Aviation Business News

Boeing 737 Max declared safe to fly again

Boeing 737 Max

Europe’s aviation regulator, the European Union Aviation Safety Agency (EASA), has said that changes to Boeing 737 Max have made the plane safe enough to return to European skies, it has been reported.

The announcement made in Bloomberg by the agency’s chief executive, Patrick Ky, has been given even as a further upgrade the agency demanded won’t be ready for up to two years.

After test flights conducted in September, he said that EASA is performing final document reviews ahead of a draft airworthiness directive it expects to issue in November.

That will be followed by four weeks of public comment, while the development of a so-called synthetic sensor to add redundancy will take 20 to 24 months, he said.

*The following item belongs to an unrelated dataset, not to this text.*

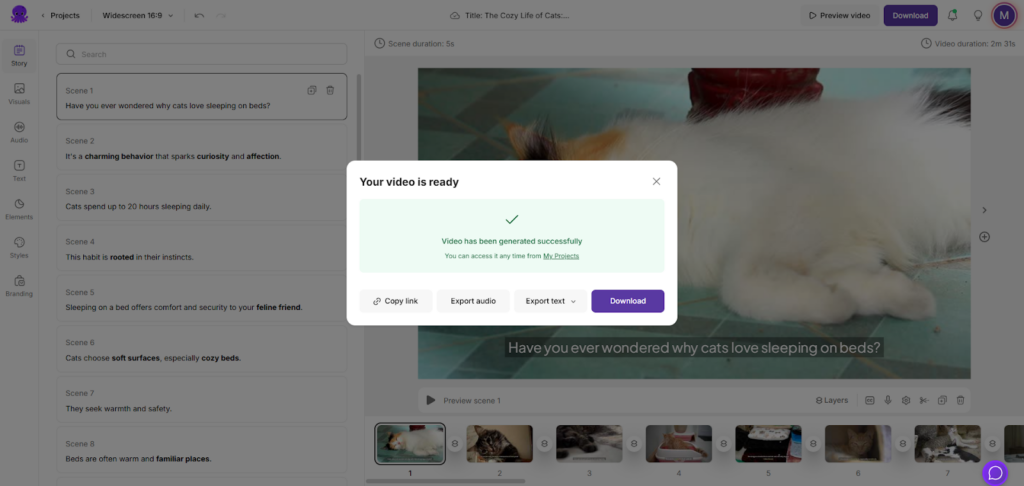Open the My Projects link
This screenshot has width=1024, height=486.
(561, 256)
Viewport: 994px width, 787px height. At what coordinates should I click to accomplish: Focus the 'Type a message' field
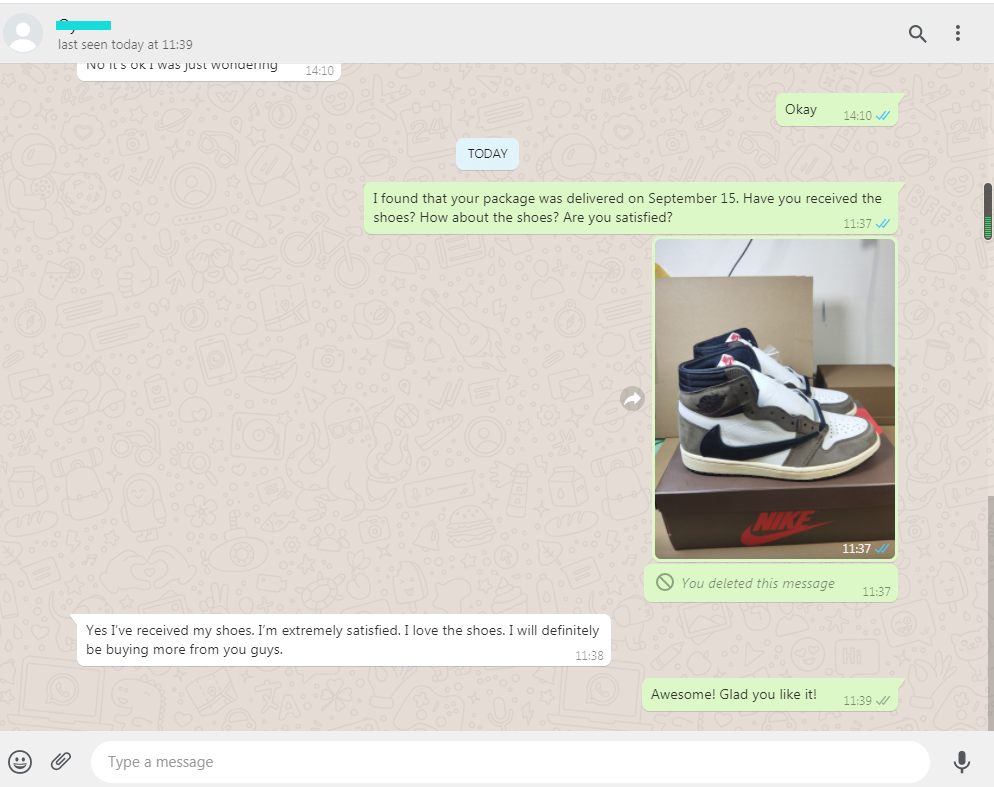(510, 762)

The software-based solution will be required on the larger Max 10 variant before its debut targeted for 2022, and retrofitted onto other versions.

“Our analysis is showing that this is safe, and the level of safety reached is high enough for us,” Ky said in an interview. “What we discussed with Boeing is the fact that with the third sensor, we could reach even higher safety levels.”

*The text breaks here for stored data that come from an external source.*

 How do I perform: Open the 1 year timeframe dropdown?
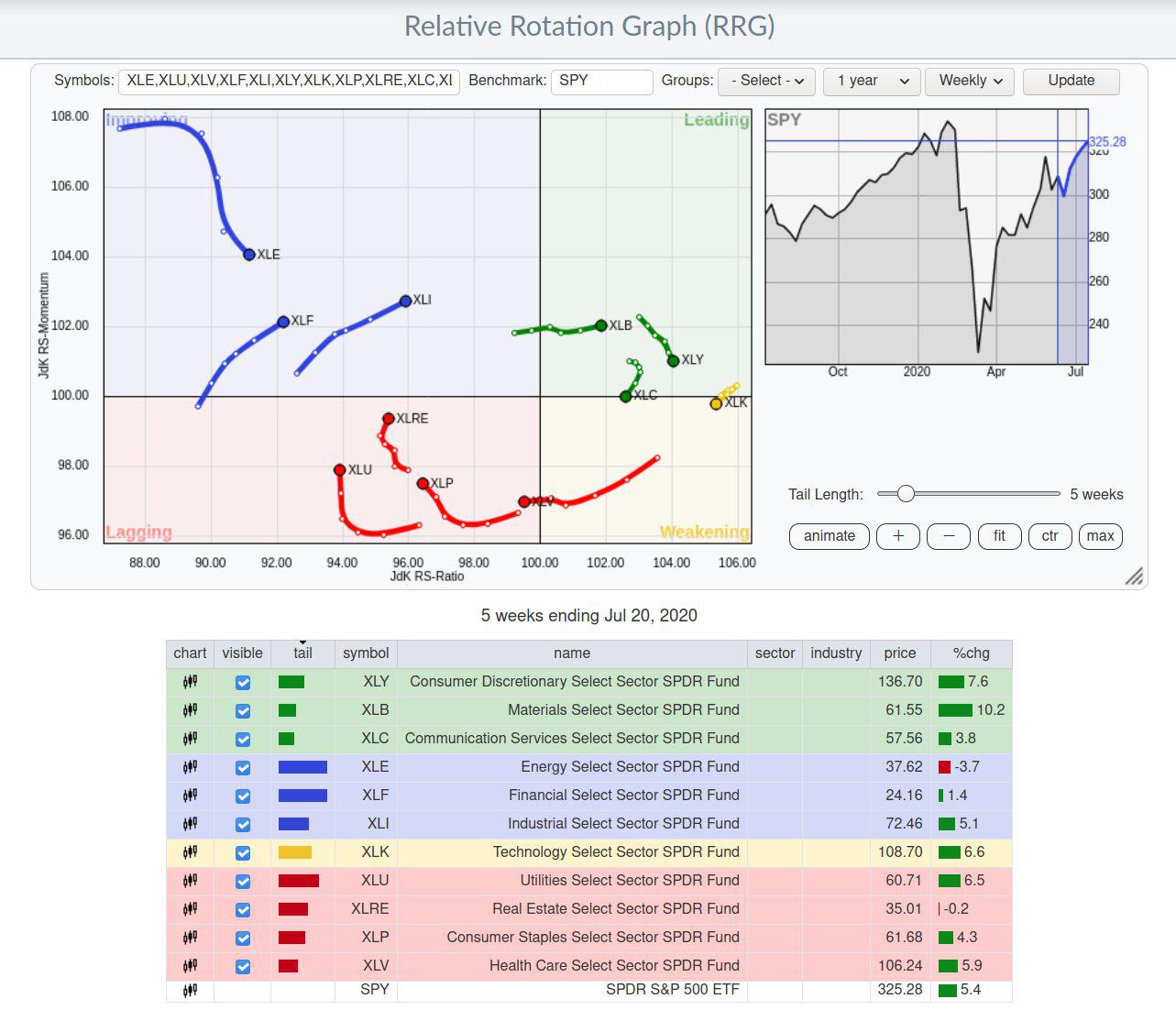click(871, 81)
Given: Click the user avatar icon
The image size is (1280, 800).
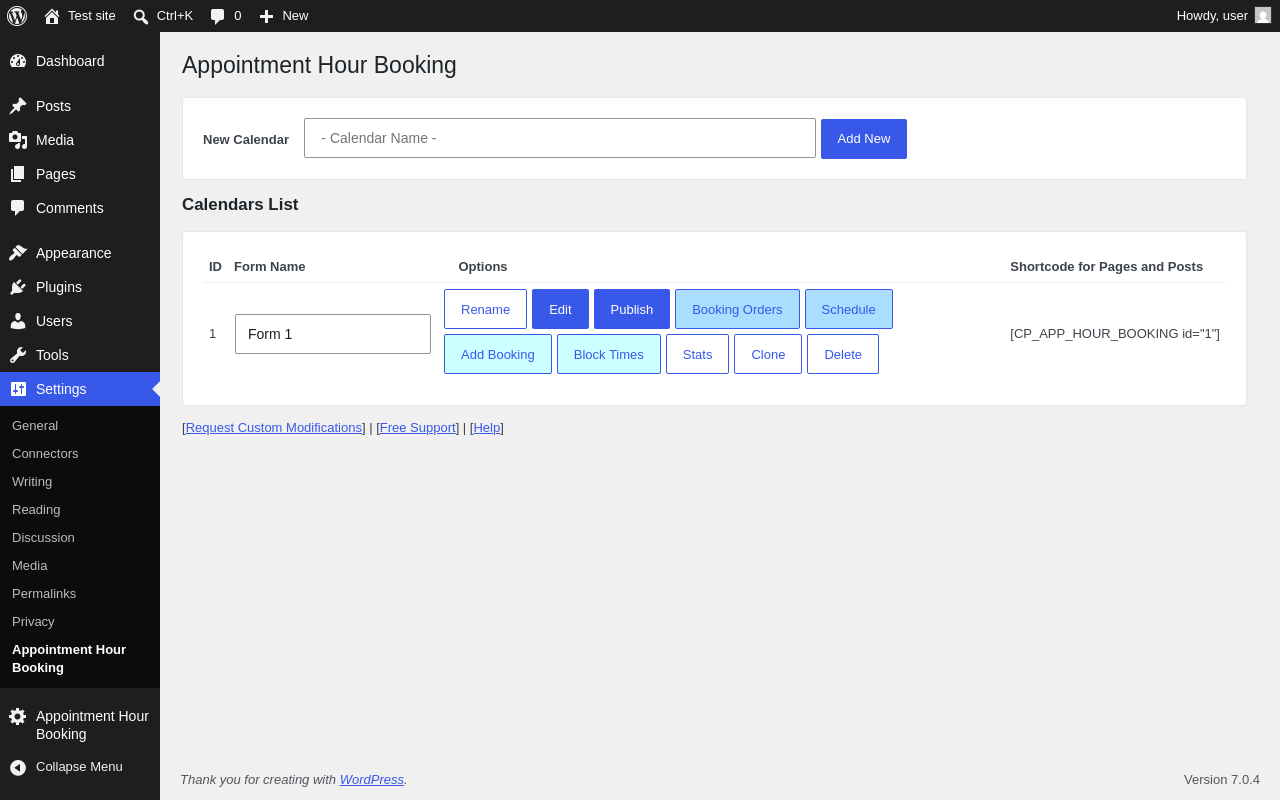Looking at the screenshot, I should (x=1263, y=15).
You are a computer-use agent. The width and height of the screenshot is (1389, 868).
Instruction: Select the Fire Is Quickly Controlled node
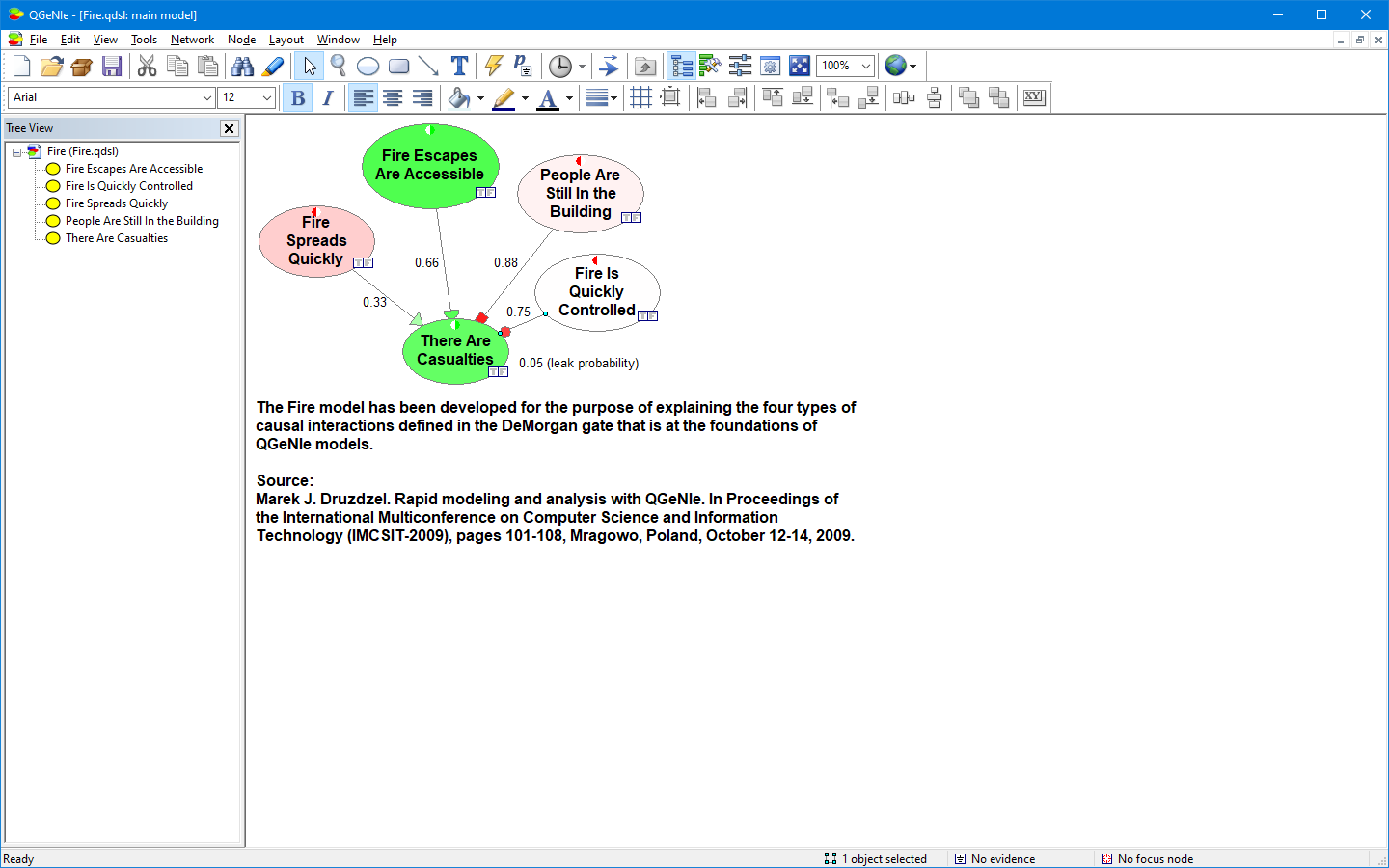click(597, 292)
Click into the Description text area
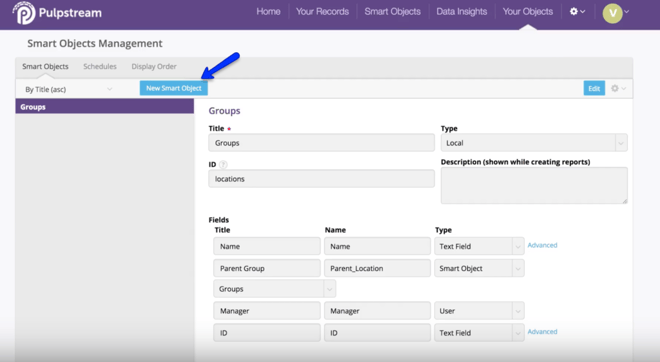The height and width of the screenshot is (362, 660). [534, 186]
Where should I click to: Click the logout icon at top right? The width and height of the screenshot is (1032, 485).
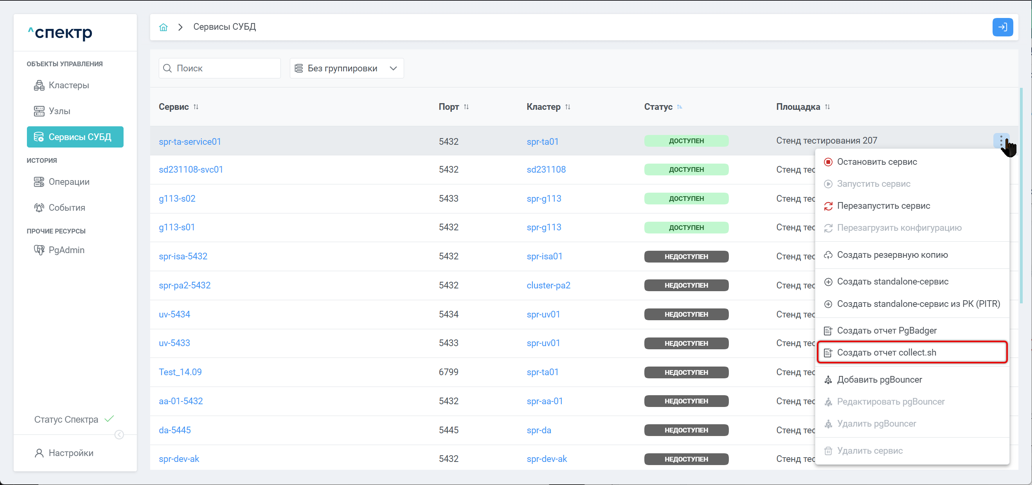1002,27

The comments mark the firmest endorsement yet from a major regulator of Boeing’s goal to return it t service by year-end following numerous delays and setbacks.

The Max, the latest version of the venerable 737 narrow-body, was grounded in March 2019 in the wake of two accidents that took 346 lives, setting into motion a crisis that cost Boeing billions of US dollars and then-CEO Dennis Muilenburg his job.

While the Federal Aviation Administration, Boeing’s main certification body, is further along in its review, it has held back from making predictions about the timing. FAA chief Steve Dickson flew the Max late last month and said he was “very comfortable,” but the process wasn’t complete.

A spokesperson for Boeing declined to comment on the report in Bloomberg.

In the interview, Ky said the synthetic sensor would simplify the job of pilots when one or both of the mechanical angle-of-attack sensors on the Max fails. The device, which monitors whether a plane is pointed up or down relative to the oncoming air, malfunctioned in both crashes — the first off the coast of Indonesia in October 2018 and the second one, five months later, in Ethiopia.

“We think that it is overall a good development which will increase the level of safety,” Ky said. “It’s not available now and it will be available at the same time as the Max 10 is expected to be certified.”